What should be an effective devops code merge and branching strategy for Azure data factory

Smriti, Smriti 65 Reputation points
2024-07-25T18:51:23.5566667+00:00

I have data factory instances in dev environment, stg environment and prod environment. dev ADF is connected with a git repo. branching strategy for a regular feature is feature branch -- > stg branch {collaboration} --> publish happens and arm templates generated in stg_adf_publish branch -->deployed to stg ADF for QA ---> After successful QA deployed to prod ADF ---- then stg to main PR is done . Main branch acts as the golden copy/latest prod blueprint.

Now i have another ADF in stg environment for handling quick/hot fixes which is called release ADF. Here the same Repo is connected keeping main branch as collaboration branch and publish branch i prd_adf_publish. Currently What is the strategy:

A hot fix in prod ADF is fixed by creating a fix branch from main and once development is done Pr created to main then publish from main and the live mode gets updated the QA test the fix in this ADF and once QA done, deploy the code to Prod ADF through prd_adf_publish branch.

Now PRD fix is deployed, from main to stg branch sync the fix to stg and then again deploy the feature and fix in normal stg ADF to allow QA test the feature in presence of the fix.

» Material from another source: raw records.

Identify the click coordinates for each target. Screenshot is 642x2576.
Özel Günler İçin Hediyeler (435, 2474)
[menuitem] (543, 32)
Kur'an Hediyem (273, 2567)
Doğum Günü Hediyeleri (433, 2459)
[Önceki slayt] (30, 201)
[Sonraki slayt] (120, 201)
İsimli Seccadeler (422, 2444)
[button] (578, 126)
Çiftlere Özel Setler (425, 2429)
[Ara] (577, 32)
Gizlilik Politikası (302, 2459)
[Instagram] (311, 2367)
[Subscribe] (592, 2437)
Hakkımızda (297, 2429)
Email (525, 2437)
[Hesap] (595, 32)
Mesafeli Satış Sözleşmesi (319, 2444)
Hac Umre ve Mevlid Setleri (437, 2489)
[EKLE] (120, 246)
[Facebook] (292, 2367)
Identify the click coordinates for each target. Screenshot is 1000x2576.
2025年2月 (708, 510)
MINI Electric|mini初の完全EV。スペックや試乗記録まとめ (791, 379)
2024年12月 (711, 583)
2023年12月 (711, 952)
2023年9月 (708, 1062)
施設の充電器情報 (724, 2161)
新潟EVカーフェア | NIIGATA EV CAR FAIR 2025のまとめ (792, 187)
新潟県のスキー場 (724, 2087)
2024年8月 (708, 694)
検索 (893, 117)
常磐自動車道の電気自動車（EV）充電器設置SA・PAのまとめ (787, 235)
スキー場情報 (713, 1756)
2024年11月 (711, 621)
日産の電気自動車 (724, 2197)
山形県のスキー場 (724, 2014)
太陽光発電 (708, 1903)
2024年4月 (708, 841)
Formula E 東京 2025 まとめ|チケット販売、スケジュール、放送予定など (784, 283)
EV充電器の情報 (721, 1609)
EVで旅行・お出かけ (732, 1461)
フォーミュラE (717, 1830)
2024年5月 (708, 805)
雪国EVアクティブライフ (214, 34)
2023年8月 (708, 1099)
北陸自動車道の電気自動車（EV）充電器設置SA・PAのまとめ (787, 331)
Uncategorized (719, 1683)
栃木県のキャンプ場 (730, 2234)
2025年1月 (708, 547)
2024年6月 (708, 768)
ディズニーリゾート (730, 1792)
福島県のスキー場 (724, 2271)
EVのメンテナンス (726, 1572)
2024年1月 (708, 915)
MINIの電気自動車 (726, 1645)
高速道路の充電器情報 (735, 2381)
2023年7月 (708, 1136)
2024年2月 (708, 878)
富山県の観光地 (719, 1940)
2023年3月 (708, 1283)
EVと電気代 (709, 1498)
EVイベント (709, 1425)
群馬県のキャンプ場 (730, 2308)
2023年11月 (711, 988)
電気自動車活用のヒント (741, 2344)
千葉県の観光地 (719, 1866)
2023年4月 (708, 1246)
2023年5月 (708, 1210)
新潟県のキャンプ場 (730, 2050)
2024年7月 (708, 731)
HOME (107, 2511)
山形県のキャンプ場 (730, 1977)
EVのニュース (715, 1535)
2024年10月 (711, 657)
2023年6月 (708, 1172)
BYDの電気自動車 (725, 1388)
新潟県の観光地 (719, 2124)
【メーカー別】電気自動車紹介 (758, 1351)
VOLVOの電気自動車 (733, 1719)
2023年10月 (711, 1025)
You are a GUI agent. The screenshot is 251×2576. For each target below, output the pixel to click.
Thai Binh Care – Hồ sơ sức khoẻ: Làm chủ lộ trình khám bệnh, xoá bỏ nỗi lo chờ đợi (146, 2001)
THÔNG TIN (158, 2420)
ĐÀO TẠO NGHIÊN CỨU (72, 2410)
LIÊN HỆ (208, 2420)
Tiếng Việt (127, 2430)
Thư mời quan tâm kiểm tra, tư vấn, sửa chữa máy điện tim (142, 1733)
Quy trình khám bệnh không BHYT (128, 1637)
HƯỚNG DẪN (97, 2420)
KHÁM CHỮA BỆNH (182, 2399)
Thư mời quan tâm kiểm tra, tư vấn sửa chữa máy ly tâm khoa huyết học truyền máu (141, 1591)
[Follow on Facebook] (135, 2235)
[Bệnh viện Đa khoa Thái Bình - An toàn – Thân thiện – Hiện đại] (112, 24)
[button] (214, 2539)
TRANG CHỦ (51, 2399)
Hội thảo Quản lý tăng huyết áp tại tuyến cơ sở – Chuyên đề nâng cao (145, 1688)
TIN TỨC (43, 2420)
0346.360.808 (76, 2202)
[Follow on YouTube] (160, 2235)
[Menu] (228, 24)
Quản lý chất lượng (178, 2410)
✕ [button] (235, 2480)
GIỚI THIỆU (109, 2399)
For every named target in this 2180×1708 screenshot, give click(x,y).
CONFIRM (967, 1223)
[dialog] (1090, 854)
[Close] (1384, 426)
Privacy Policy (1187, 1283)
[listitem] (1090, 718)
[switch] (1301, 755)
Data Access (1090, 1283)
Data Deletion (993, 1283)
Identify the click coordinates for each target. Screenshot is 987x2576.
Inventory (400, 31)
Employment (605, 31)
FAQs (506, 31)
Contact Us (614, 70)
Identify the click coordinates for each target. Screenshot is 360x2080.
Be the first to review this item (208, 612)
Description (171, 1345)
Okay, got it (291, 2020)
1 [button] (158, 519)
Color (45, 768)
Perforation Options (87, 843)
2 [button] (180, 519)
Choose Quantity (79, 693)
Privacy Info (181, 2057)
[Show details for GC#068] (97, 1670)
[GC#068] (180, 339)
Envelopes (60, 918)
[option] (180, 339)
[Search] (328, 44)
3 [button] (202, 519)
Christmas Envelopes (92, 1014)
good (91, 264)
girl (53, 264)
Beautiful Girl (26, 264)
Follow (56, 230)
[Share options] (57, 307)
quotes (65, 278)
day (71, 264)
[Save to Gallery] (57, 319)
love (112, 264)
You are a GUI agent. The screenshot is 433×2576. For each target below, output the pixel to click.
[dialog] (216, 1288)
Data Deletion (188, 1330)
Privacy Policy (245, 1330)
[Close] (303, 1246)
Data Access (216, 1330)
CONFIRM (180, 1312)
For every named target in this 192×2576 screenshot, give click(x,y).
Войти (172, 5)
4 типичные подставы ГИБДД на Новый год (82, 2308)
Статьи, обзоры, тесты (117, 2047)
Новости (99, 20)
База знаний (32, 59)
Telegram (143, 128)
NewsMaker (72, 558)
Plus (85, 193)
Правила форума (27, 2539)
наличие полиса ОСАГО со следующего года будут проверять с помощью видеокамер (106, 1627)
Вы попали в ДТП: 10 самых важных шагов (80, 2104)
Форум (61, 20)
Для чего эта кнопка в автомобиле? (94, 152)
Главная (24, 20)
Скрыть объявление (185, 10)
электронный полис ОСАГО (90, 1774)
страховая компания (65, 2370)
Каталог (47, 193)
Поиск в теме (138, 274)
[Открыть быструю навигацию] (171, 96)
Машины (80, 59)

This approach has some issues and some expert advice and solutions :

  1. We are not able to follow a standard or best practice of updating the main branch after prod deployment. In fix deployment we are deviating from the process as we update the main branch just before prod deployment. Please help in setting up the right branching for this use case.
  2. there are some Managed private endpoints and managed Integration runtimes in each ADF whose name are environment specific. Like in dev there is an MPE like dev-mpe-1 and in stg it is stg-mpe-1 and prod has prd-mpe-1 having their properties as per their environment. If i am in stg branch in dev ADF and create a PR to main {where main already have stg-mpe-1 from the stg release factory}, the PR will merge the dev-mpe-1 in main and the publishing from both these branches will include dev and stg mpes in ARM templates. Please suggest a solution for preventing cross environment parameter issues.
  3. In stg the publish_config will contain stg_adf_publish branch while in main it will contain prd_adf_publish branch. During code merge within these branches, i want to preserve the publish_config.json contents in the respective environments. I don't want the values to change in their respective environments otherwise the publish branch will change in dev and release factory. How can I achieve this???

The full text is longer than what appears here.